My experience is but one example of a growing trend of educators who are teaching professional ethics from behavioral perspective. In law schools, for example, we have been finding ways to collaborate with each other. Earlier this year, the first ever conference on Psychology and Lawyering brought together many of us who are interested in these issues. Since then, we have been sharing materials and comparing notes on effective teaching techniques, including on a blog that we created to provide a forum for sustained discussion of these and related issues, named (not surprisingly) Behavioral Legal Ethics.
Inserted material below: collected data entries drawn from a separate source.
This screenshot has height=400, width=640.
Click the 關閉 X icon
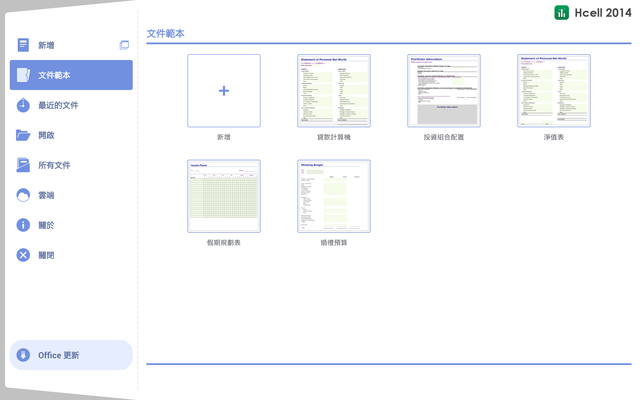pyautogui.click(x=23, y=255)
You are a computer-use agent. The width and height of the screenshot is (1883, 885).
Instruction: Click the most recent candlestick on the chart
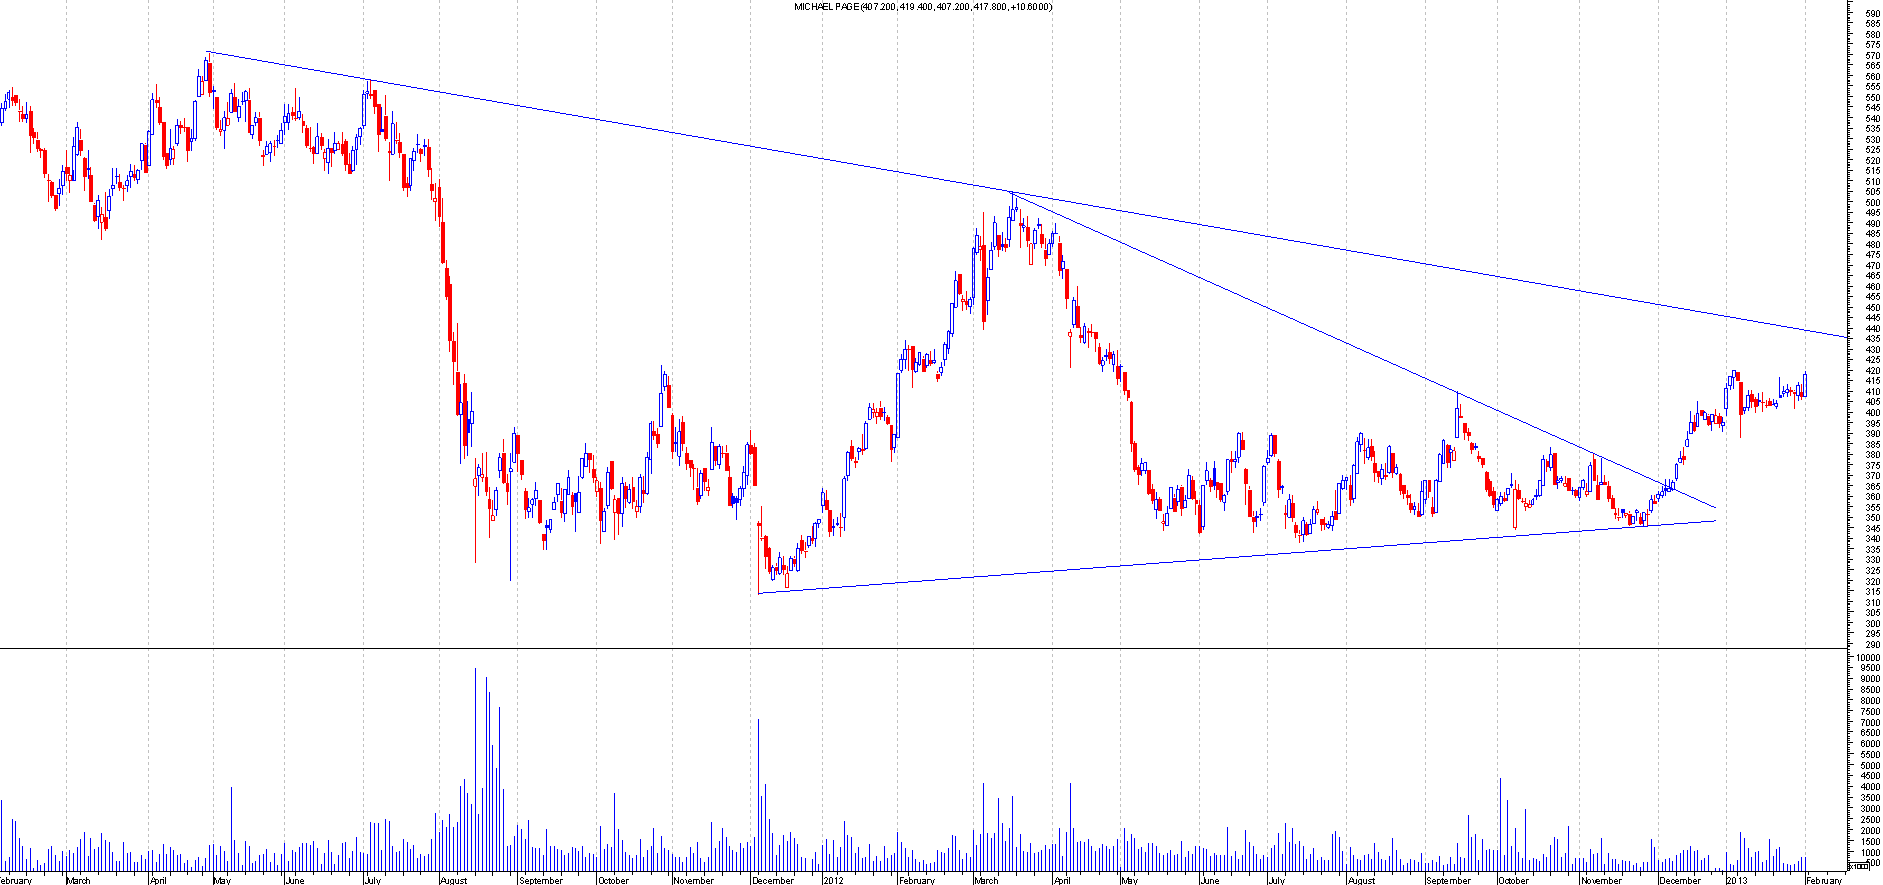tap(1806, 384)

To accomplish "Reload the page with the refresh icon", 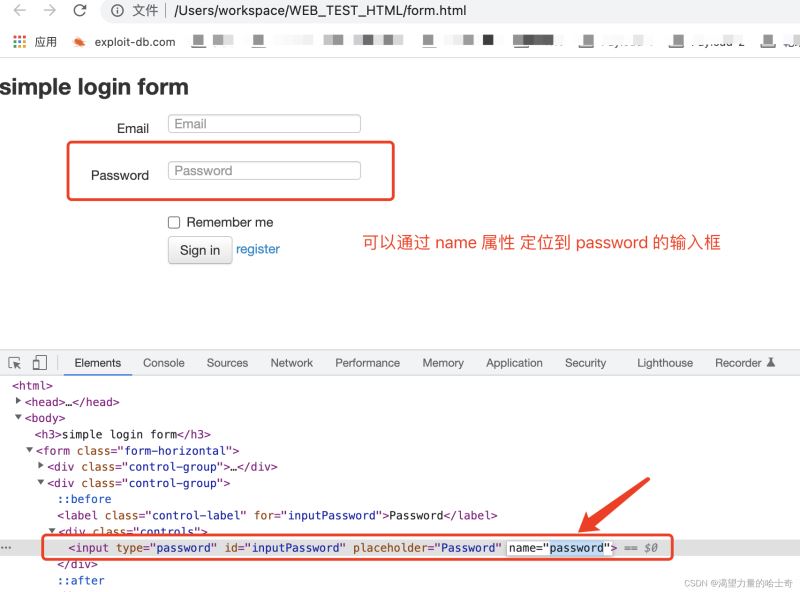I will coord(80,11).
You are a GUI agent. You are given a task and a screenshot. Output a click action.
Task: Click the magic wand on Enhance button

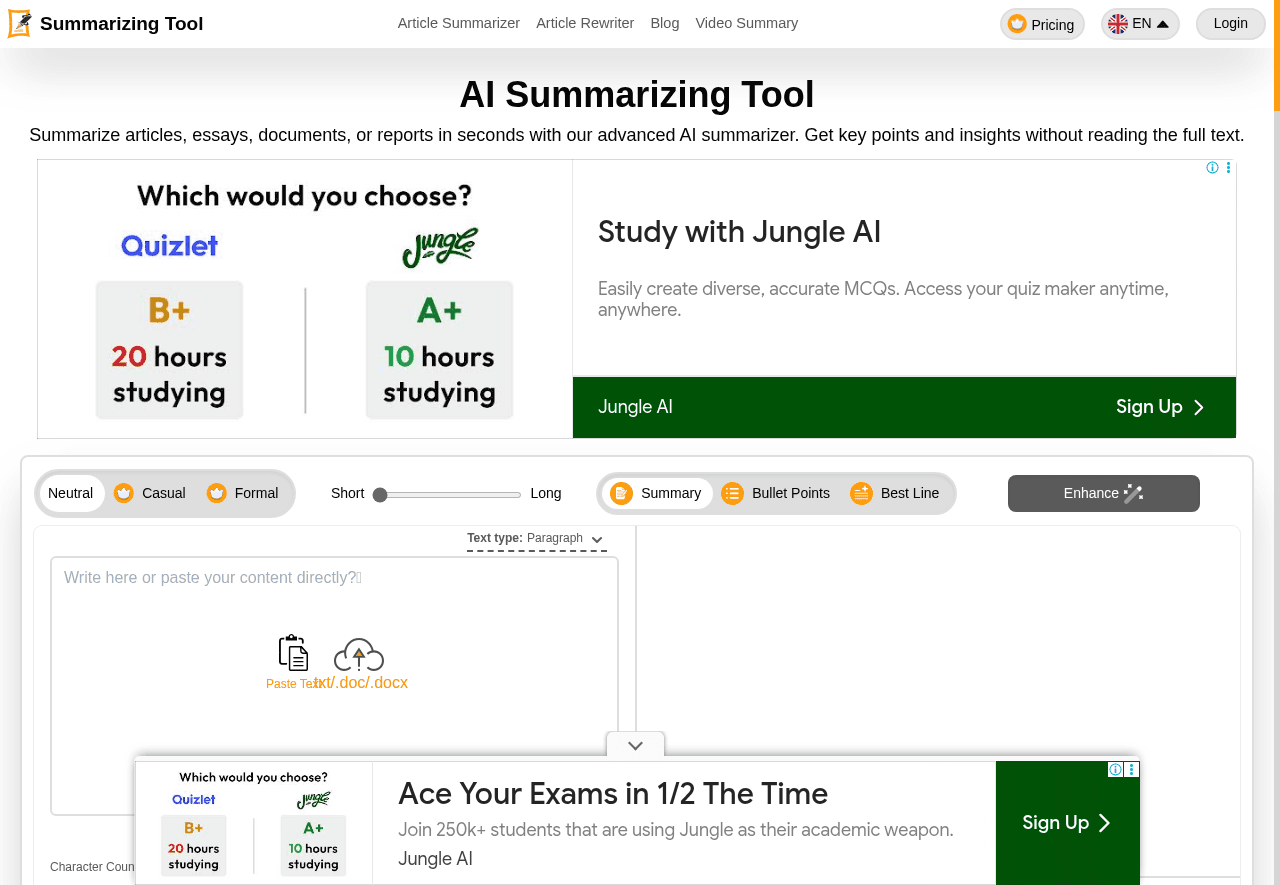tap(1132, 492)
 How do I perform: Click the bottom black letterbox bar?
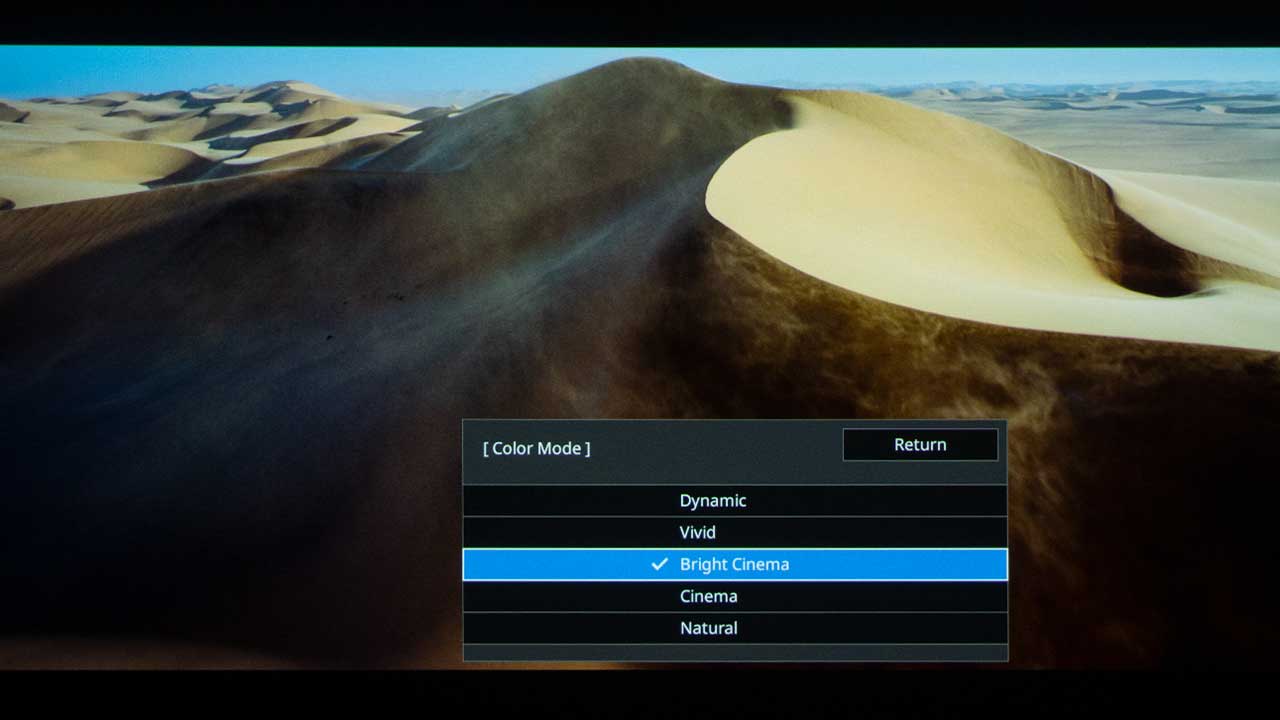point(640,695)
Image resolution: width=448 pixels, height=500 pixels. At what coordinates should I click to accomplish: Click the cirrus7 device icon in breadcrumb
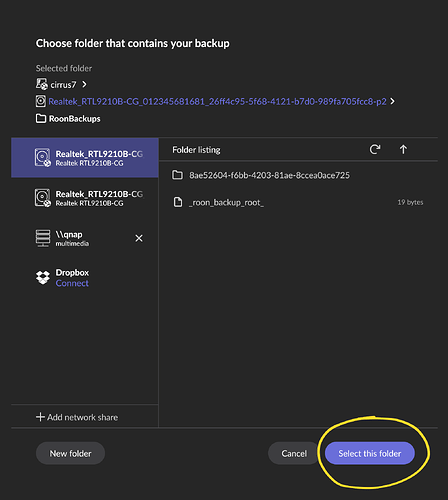click(x=42, y=84)
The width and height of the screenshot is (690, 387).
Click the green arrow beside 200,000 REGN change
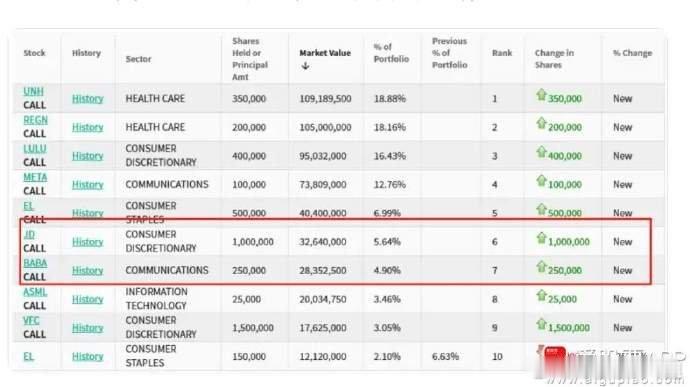tap(541, 123)
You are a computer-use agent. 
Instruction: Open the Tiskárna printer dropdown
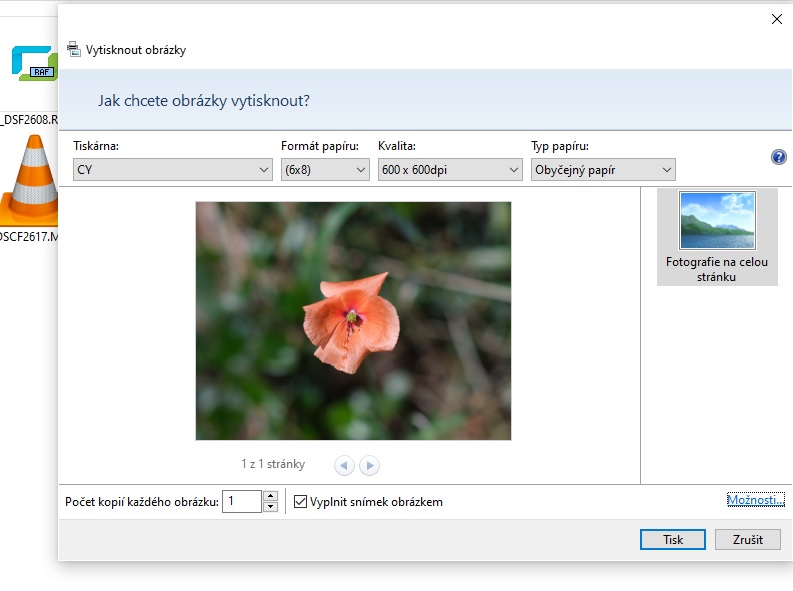click(172, 170)
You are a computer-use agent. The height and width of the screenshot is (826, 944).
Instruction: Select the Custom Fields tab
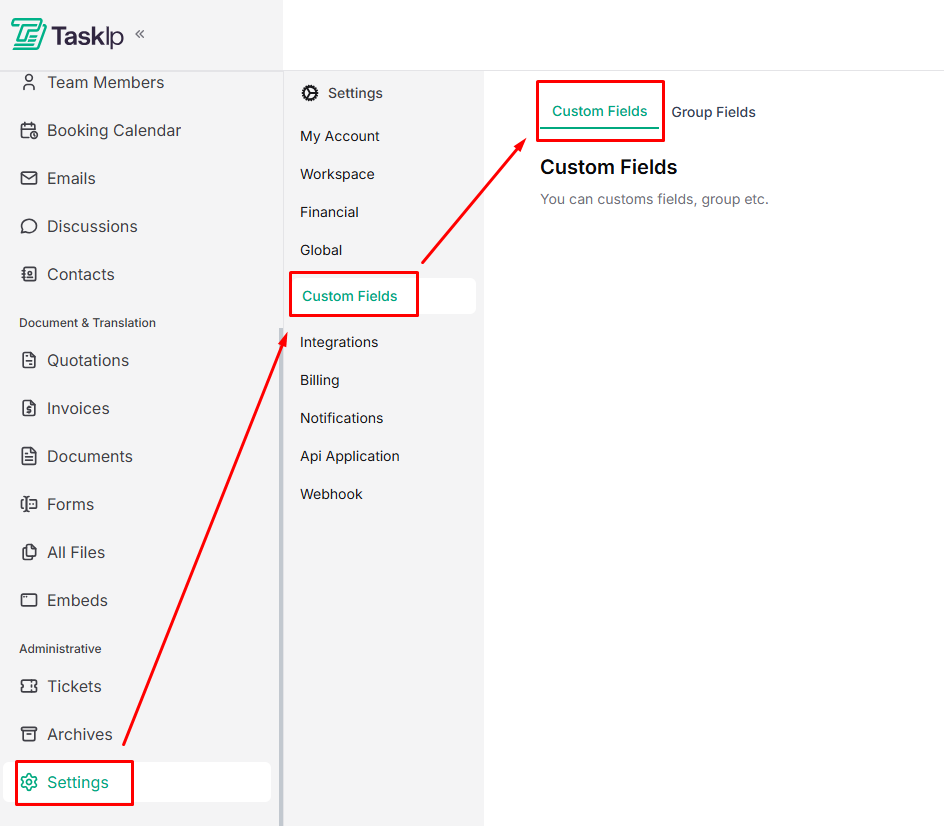point(599,111)
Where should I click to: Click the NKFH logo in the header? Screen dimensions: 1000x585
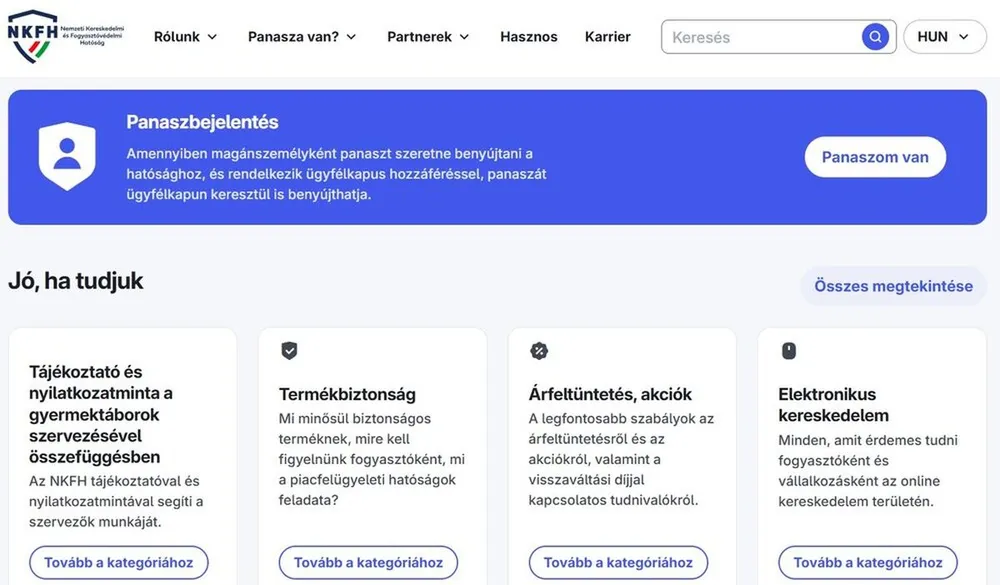pos(60,37)
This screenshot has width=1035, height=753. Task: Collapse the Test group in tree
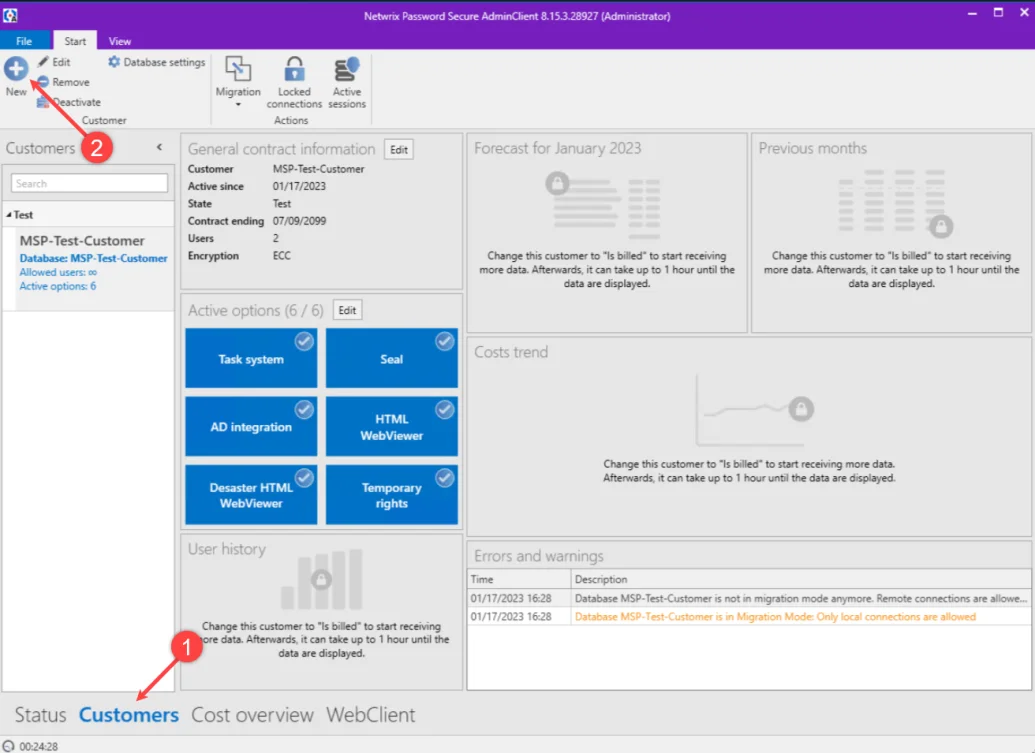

Posts have included ways to teach ethical fading, partisan bias, the slippery slope, and the role of over-optimism in conflicts of interest, among others.
The business community, of course, is also sharing materials and ideas on teaching techniques, including the various items that EthicalSystems.org has posted – such as sample syllabi, cases, activities and demonstrations, videos and readings. And Ethics Unwrapped has generously made available free of charge the many videos and related materials it has produced for anyone interested in teaching behavioral ethics.
Overall, these trends suggest that the lessons from behavioral science are gaining a foothold in the ethics curriculum across professional disciplines. Personally, I have found that teaching from a behavioral perspective has enriched my classroom discussions and, I hope, has helped my students gain an appreciation of some of the psychological dimensions that will influence their ethical decision-making as future lawyers. It has also reinforced how important it is to find ways to share ideas and collaborate with colleagues across disciplines — in law, business, and elsewhere. I look forward to these future discussions as the role of behavioral ethics in professional education continues to grow.